Taken together, the current findings suggest that HIV-positive clients do not receive comprehensive information about their reproductive options. Even though this may be motivated by legitimate concerns, such practices by the counselors infringe on the reproductive rights of HIV-positive clients. An alternative counseling approach that respects clients’ rights to informed and considered decision-making concerning childbearing should be encouraged. Such an approach would require contextualizing the counseling encounter with candid discussions. Unfortunately, this is not possible without the revising and introducing of reproductive health matters into the current service provision guidelines.

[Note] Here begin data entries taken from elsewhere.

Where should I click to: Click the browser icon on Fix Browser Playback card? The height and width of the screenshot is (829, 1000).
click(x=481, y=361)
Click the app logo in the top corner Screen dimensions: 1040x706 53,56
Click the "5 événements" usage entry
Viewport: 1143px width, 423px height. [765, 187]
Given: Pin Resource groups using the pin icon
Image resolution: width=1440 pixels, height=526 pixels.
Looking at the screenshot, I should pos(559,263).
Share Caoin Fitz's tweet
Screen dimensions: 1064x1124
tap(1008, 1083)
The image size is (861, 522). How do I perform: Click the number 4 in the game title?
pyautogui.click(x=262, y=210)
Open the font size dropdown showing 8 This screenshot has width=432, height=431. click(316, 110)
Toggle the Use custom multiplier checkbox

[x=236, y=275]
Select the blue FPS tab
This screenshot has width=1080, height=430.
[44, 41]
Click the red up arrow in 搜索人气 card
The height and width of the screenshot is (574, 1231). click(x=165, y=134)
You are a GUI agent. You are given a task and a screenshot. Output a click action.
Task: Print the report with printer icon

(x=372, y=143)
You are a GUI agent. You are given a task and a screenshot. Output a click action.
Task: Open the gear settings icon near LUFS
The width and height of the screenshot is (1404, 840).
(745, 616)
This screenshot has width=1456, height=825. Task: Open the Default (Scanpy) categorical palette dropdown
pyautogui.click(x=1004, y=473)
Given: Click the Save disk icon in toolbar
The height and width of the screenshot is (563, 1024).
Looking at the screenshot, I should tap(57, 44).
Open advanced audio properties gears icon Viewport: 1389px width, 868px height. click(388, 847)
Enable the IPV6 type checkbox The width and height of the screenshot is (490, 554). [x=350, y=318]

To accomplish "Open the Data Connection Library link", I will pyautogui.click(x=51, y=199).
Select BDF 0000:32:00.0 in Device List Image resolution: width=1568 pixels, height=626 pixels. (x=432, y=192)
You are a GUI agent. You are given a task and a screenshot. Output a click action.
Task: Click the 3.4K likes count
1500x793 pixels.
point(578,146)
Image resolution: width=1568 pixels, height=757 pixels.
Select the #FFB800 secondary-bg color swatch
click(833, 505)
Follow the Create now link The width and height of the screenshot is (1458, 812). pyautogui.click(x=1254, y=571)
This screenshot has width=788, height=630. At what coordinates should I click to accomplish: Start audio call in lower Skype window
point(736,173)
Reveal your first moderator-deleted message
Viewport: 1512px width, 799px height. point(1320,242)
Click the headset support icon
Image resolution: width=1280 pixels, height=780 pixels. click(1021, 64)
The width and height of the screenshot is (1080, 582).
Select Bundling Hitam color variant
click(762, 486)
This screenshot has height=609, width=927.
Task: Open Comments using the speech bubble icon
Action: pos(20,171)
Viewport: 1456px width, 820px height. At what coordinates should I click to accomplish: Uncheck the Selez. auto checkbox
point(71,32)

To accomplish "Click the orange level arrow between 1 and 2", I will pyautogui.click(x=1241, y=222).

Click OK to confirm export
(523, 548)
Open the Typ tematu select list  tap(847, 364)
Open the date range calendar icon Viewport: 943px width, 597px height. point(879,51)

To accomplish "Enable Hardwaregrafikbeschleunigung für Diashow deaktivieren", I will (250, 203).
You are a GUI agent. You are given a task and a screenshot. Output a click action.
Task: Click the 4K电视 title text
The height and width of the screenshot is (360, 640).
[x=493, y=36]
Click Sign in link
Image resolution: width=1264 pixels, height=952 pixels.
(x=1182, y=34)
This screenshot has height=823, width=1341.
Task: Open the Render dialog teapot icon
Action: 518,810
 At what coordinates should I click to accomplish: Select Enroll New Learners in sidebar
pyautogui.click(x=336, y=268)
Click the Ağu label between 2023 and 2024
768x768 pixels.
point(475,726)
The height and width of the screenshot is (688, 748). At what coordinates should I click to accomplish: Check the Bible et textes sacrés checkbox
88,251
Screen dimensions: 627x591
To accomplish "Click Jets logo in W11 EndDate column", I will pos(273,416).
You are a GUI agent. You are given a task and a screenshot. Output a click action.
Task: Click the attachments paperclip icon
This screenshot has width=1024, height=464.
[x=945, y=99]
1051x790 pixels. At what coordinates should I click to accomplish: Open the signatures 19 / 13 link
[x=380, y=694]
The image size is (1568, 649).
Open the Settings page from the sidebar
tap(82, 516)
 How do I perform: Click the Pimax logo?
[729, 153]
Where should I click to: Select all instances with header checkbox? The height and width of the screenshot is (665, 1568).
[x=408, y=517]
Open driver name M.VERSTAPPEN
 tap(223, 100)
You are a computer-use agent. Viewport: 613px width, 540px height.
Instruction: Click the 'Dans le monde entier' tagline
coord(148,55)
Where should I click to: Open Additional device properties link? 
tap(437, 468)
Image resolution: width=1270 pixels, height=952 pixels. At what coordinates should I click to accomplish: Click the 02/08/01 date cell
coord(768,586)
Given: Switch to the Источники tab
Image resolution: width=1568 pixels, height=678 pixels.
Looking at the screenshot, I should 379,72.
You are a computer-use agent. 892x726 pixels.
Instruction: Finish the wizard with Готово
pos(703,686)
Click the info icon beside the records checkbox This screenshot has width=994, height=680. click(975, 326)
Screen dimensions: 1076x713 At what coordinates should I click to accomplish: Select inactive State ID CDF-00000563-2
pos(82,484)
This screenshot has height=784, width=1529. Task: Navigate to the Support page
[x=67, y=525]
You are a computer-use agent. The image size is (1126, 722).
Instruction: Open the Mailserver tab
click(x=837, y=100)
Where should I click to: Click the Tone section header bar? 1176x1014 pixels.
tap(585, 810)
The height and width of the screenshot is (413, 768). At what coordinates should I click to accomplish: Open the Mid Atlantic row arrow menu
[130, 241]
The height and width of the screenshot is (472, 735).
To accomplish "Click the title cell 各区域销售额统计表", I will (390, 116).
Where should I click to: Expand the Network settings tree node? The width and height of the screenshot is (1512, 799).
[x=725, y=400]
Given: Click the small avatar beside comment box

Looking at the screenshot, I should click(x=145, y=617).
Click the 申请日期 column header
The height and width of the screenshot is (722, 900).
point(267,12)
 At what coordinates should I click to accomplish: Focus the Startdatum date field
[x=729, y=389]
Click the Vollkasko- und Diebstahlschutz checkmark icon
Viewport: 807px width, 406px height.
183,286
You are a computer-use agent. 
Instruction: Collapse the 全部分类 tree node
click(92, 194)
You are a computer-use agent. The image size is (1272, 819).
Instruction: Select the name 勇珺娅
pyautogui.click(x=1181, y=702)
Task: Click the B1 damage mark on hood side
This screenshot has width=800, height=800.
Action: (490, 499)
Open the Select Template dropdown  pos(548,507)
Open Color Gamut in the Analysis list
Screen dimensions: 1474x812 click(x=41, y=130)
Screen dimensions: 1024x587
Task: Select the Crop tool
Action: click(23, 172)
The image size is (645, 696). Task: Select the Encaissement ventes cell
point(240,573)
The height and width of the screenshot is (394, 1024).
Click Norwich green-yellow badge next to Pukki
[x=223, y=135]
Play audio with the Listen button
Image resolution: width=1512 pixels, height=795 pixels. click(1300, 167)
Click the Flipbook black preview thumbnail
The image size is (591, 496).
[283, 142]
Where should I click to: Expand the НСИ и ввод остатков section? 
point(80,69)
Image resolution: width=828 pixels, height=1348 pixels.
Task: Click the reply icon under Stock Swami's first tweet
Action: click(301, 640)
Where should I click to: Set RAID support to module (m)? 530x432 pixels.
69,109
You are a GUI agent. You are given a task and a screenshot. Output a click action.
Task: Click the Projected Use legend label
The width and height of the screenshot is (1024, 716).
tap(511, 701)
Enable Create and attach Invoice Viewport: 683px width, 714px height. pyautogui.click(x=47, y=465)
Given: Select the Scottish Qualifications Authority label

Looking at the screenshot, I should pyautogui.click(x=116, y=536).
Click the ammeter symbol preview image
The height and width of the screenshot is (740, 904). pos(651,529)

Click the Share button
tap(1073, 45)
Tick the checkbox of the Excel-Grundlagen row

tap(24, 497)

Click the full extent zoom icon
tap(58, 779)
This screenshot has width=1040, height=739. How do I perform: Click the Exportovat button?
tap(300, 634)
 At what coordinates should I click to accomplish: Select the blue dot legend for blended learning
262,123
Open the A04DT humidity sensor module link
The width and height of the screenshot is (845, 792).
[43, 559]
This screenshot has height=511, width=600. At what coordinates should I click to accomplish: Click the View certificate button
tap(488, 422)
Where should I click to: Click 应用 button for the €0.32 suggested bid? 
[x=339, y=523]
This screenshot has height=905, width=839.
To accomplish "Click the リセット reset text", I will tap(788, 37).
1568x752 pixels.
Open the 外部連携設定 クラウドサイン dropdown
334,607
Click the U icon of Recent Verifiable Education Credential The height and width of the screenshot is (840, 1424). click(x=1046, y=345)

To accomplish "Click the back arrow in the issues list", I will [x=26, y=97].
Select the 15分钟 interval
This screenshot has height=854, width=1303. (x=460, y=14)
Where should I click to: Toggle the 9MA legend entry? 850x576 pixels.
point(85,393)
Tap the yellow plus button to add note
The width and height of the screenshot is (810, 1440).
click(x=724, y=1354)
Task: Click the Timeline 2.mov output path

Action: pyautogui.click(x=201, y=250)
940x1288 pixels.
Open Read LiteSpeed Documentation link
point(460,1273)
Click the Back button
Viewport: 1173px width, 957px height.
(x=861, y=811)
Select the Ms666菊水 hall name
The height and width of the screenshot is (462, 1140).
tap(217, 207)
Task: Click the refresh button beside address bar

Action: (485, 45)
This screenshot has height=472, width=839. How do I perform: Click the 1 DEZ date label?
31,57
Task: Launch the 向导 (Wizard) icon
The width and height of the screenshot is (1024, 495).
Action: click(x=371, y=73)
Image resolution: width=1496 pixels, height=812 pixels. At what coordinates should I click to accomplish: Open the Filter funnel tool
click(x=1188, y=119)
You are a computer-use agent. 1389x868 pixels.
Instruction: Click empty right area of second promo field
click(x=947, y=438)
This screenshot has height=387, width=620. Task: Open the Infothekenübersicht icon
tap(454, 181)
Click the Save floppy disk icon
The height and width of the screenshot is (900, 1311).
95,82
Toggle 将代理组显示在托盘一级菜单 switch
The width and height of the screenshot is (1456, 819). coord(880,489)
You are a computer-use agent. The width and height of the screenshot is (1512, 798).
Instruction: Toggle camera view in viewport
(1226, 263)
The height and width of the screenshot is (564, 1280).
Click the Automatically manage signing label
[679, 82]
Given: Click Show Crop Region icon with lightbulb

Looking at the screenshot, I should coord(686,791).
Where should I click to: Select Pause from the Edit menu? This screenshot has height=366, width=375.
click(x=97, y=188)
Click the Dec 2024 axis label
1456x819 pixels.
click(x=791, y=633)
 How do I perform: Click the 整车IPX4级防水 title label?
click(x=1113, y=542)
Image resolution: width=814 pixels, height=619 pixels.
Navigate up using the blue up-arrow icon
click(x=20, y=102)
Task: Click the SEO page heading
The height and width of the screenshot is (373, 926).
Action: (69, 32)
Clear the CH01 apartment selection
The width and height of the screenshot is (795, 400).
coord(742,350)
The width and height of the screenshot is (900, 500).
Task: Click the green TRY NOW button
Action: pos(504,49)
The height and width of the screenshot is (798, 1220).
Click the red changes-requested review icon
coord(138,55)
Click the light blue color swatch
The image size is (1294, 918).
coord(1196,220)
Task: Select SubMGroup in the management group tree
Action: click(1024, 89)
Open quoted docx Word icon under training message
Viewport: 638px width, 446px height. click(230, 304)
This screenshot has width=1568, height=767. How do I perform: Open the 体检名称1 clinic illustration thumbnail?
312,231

At this point, it is apropos to discuss a number of limitations that this study may suffer from. First, given the design of the study, these findings may not be generalized to the entire population of health workers providing these services in Ghana. It is, however, reasonable that the results, which are based not on one, but on three facilities, and which are collected through a triangulation of two methods, have considerable relevance for HIV-related service provision well beyond the three health facilities. Furthermore, the scope of the study is limited; only service providers are included. A more comprehensive exploration of problems that may compromise counseling on HIV and reproductive options would involve other groups of study participants. Views of HIV-positive women would be particularly relevant in this. To this end, a related study that explored the challenges that health workers face implementing PMTCT counseling, as well as the experiences of HIV-positive clients receiving these services at seven health facilities in the Greater Accra Region of Ghana show that providers face various challenges including lack of counseling acumen, inadequate logistics, inadequate training, and uncertainty about the credibility of counseling information . The challenges presented in this paper may therefore not be unique to only the service providers of the three facilities, but may be experienced by other in various parts of Ghana.